Update proposal 2008 08 17

From XdmfWeb
Revision as of 11:59, 21 August 2009 by Dave.demarle (talk | contribs) (update with specifics now that I've actually started working on it)
Jump to navigationJump to search

In Early 2007, XDMF underwent a substantial revision. What was the original library we now call XDMF1, and the new version is called XDMF2. The move was enabled by a switch to the libxml2 xml parsing library. Changes to XDMF included:

 1. Replace expat + Xdmf functions with libxml2
 2. Support XPath
 3. XdmfStructure + XdmfTrasform have been merged into XdmfDataItem
 4. DataItem support hierarchical structure
 5. Grids  support hierarchical structure
 6. Added support for Quadratic elements
 7. Added support for mixed topologies
 8. Added XdmfInformation - Application specific data
 9. Added Writing capabilities to Xmdf lib. The state of the DOM is
      accurately reflected in the XML
 10. All XDMF XML Elements now have an XdmfObject representation
 11. Adding DSM
 12. Update from hdf 1.6.2 to hdf 1.6.5

At the same time VTK's (and thus ParaView's) interface to XDMF was partially updated to use the new library. That is, vtkXDMFReader was upgraded to recognize the XDMF2's new syntax (see 4 and 5 above) and directly produce composite data sets instead of multiple outputs. Meanwhile, vtkXDMFWriter was only upgraded enough to use XDMF2 in a backwards compatibility mode. The writer does not understand vtkCompositeDataSet types and still expects to be given complex data in the form of multiple inputs - a legacy of the old ParaView multi-part architecture. Additionally the writer is restricted to a few input dataset structures, because it does not make use of XDMF2's support for mixed topologies. Work is now underway to upgrade the vtk writer, to bring it up to date with the library. See below.

After the initial upgrade to XDMF2, important new features have been added to XDMF. Although these features exist in the library, not all of them are useable in the vtkXDMFReader, and even fewer are useable in the vtkXDMFWriter. The new features include:

temporal support - Jerry and Biddiscombe (Early 2008)
additional cell types - CSimsoft (Early 2008)
ghost levels - Chris Kees (May 2008)
sql heavy data - Jerry (?)
compression - Ian Curlington (May 2008)
parallel "strategies" - Will Dicharry (Jun 2008)
in place row/major column reordering - Dominik Szczerba (Jun 2008)
better hdf version independence - Jerry (Jun 2008)

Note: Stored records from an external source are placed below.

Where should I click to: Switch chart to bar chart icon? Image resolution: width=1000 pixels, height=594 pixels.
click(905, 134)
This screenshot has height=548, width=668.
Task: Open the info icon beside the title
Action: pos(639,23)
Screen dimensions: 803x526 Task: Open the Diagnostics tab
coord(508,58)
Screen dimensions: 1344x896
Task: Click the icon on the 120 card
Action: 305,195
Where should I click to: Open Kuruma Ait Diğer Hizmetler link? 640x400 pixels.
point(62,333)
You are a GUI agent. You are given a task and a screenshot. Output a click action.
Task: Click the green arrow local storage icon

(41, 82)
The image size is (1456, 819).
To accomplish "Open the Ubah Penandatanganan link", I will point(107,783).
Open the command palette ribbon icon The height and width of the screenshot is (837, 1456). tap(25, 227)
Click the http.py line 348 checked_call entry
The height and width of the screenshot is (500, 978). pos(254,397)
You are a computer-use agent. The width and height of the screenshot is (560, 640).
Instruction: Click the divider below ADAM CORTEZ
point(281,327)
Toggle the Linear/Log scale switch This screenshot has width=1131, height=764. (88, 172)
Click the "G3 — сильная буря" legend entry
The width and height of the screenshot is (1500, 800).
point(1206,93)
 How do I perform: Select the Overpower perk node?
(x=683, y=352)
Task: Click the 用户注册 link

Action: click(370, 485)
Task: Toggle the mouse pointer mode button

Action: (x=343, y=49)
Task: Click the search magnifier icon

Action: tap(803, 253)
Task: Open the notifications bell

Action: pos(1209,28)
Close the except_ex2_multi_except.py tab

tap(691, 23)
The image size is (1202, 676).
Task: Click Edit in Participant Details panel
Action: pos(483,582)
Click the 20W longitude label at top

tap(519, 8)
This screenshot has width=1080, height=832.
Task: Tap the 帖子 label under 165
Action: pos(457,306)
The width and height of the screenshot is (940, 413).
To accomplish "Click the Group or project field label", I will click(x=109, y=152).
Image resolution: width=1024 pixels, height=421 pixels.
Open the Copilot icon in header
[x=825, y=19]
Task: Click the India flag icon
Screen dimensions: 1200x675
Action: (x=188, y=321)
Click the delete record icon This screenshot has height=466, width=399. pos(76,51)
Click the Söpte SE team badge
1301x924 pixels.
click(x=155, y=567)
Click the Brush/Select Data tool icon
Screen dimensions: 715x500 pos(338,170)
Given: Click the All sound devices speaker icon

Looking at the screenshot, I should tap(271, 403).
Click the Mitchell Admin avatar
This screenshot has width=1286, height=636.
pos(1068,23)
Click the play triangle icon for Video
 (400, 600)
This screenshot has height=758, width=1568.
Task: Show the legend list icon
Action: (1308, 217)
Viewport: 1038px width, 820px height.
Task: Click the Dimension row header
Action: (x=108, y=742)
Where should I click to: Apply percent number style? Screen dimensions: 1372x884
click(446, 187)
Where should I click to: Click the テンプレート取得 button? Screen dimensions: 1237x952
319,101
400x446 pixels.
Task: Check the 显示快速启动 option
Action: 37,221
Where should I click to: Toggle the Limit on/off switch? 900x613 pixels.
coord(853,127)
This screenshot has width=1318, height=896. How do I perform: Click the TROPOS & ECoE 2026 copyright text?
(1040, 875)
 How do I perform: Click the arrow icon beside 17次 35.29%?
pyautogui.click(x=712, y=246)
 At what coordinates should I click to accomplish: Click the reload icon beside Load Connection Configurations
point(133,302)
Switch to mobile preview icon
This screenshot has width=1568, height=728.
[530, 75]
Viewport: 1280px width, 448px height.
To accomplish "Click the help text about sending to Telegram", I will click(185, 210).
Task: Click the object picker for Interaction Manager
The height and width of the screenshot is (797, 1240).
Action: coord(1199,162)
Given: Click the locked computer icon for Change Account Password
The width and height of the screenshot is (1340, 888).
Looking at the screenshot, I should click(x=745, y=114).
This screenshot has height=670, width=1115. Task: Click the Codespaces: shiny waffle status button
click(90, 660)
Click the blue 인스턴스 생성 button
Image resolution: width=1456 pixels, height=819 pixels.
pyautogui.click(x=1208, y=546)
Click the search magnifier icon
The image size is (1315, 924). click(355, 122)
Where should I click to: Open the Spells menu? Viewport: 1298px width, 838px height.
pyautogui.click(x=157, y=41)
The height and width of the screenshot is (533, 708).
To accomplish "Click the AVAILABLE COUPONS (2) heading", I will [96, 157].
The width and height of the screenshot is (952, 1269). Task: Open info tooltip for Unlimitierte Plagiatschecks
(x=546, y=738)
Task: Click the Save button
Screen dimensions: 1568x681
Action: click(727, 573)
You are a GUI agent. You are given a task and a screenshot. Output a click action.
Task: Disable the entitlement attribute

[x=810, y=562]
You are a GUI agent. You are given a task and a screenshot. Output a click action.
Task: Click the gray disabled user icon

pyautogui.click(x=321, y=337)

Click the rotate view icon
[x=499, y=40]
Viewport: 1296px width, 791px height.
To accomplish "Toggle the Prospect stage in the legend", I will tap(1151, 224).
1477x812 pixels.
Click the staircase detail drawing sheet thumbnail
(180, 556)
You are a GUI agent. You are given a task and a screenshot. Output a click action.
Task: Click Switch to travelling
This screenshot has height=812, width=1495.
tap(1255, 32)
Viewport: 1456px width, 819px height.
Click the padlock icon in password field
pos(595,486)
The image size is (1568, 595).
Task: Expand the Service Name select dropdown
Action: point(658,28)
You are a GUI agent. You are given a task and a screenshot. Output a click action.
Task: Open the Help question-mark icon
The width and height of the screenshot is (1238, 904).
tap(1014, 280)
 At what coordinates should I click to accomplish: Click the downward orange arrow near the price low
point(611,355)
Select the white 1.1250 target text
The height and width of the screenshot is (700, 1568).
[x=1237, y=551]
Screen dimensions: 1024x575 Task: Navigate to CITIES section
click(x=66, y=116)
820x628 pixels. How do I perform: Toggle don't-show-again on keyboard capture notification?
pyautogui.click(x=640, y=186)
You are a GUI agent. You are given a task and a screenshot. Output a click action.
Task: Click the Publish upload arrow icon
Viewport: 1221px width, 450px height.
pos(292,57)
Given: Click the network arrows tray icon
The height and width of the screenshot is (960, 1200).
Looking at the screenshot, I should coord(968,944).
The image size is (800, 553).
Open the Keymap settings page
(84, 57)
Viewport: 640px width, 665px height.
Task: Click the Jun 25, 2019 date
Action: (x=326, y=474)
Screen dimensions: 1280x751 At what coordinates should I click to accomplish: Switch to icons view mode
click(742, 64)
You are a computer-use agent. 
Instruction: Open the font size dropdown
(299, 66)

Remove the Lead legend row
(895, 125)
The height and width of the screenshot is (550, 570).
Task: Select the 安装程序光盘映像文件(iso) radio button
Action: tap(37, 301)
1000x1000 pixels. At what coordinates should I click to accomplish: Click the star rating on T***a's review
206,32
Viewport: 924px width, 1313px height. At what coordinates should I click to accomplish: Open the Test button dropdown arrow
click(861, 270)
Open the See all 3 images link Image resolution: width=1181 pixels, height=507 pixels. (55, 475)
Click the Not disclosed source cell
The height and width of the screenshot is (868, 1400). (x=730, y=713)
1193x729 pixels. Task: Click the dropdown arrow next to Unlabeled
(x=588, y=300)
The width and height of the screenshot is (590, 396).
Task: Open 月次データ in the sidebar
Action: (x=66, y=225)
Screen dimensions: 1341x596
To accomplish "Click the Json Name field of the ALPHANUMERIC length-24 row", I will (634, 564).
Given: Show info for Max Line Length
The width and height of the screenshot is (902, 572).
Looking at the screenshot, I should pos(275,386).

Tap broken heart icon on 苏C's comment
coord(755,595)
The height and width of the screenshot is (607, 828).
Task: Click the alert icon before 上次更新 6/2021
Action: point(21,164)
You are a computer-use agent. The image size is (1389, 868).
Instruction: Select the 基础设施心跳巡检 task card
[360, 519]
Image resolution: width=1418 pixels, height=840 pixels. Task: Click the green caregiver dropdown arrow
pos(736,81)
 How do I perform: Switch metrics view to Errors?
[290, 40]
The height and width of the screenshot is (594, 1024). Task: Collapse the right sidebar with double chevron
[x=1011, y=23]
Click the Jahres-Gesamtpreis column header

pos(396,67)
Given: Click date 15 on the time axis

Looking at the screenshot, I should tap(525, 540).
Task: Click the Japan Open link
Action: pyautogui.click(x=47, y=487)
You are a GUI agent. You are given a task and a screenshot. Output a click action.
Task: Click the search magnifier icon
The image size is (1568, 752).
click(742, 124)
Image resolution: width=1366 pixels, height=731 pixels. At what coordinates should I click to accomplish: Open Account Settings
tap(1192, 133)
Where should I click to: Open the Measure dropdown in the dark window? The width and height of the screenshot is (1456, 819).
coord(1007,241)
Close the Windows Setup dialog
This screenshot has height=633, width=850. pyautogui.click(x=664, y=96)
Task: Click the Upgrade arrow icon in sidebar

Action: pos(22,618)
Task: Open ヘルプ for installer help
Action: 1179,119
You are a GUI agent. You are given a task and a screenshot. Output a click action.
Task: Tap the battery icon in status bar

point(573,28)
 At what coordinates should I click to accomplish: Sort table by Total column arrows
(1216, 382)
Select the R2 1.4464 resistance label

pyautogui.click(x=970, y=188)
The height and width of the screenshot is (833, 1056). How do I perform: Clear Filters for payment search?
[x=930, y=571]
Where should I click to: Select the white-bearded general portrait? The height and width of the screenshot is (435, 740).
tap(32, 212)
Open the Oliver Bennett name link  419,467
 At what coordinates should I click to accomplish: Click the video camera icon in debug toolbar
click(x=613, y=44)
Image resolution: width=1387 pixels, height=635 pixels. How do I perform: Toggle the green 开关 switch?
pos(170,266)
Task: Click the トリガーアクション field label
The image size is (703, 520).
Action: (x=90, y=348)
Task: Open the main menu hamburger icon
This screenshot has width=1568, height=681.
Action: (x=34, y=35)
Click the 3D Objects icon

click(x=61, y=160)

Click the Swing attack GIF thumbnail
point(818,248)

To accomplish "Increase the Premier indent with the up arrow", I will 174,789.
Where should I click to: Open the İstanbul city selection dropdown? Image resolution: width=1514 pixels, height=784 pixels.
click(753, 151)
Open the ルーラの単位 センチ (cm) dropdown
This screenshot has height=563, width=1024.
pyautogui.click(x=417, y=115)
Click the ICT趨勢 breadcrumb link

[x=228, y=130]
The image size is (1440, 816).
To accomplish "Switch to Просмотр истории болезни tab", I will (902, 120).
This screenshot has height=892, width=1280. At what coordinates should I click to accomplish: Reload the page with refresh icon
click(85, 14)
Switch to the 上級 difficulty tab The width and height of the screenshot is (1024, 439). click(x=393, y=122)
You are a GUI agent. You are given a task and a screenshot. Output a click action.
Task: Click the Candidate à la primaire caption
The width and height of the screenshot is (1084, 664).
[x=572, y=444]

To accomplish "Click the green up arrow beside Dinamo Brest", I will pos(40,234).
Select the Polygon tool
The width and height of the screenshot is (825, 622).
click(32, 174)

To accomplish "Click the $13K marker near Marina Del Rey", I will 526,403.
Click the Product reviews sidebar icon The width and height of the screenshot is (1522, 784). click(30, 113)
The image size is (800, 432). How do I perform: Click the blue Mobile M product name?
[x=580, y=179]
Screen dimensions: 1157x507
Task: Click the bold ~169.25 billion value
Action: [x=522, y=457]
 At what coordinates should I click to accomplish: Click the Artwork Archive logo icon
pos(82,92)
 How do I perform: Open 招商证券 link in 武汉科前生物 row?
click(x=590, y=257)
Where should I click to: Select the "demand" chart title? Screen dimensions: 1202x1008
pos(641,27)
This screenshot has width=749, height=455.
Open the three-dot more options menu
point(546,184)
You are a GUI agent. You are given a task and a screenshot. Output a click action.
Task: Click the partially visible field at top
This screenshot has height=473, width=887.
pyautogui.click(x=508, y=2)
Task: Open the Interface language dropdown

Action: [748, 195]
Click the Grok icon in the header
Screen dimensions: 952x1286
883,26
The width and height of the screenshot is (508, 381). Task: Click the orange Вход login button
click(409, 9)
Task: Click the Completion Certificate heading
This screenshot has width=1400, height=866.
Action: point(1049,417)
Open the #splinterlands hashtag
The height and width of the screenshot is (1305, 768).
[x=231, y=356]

A survey of traffic on the XDMF mailing list shows that there is demand for the following additional features:

 unit annotations
 tabular data (info vis)
 out of core row/major reordering
 SIL interface to composite Data
 static geometry and topology time varying data optimizations
 wildcard specification

Finally, I personally think that a full suite of web resources for XDMF would be beneficial to the community at large. These would include bug tracker, doxygen documentation, and regression testing. The most urgent is the need for comprehensive regression testing. The tests should cover at least the important configurations for XDMF, and the fundamental data types. The tests would exist to cover the libraries important features, to ensure that they continue to work as developers improve the library, and also to provide a set of working examples for new users. The configurations of the library that could be tested are the combinations of the following options:

 mpi
 vtk
 system hdf5
 system libxml2
 system zlib
 python
 run from install/run from build directory

However only a handful of the combinations need to be tested. For example, it appears that python=ON and MPI=OFF do not compile today.


Writer

Objectives:

produce hierachical data items when given composite data object inputs
produce full set of data types that reader recognizes
add support for time
parallel efficiency

Architecture:

The plan for upgrading the writer is to introduce a new writer class, and to keep the the existing writer functional, until is can be deprecated and removed. The new writer will be written with these two objectives. First, it is desireable to minimize in memory copies or raw data, using pointer sharing as much as possible to reduce memory requirements for large data processing. Second, it is desireable to leave as much work to the XDMF library itself as possible. The existing writer was written before the xdmf2, and thus manually writes out strings to produce XML elements, because XDMF1 did not have support for writing (see 9 above).

The writer then, will be responsible for examining its input vtkDataObject (note, not plural, we will not support writing multiple objects simultaneously), traversing the tree structure if that object is a composite one, and at each node in the tree, making calls the the XDMF library to convert the in memory VTK data structures into XDMF elements, where each element is configured appropriately and given access to the in memory data array addresses.

The initial design will not support parallelism, or temporal support. Once the static and serial code is proven these features will be added. Temporal support will simply involve obtaining the time domain from the input, and then if the input is time varying, beginning the XDMF structure with a temporal collection.

Parallel support can mean several things. In parallel, each processor may produce its own file, or all might produce a single file either synchronously or in a round robin fasion. Additionally the data or the xml elements for the file could be shared or transfered between processors. The optimal strategy depends upon the data and platform, most importantly whether the filesystem is independent, networked or parallel filesystem. Thus we may support one or more of these parallel options, and the choice will be made after the writer is functioning properly.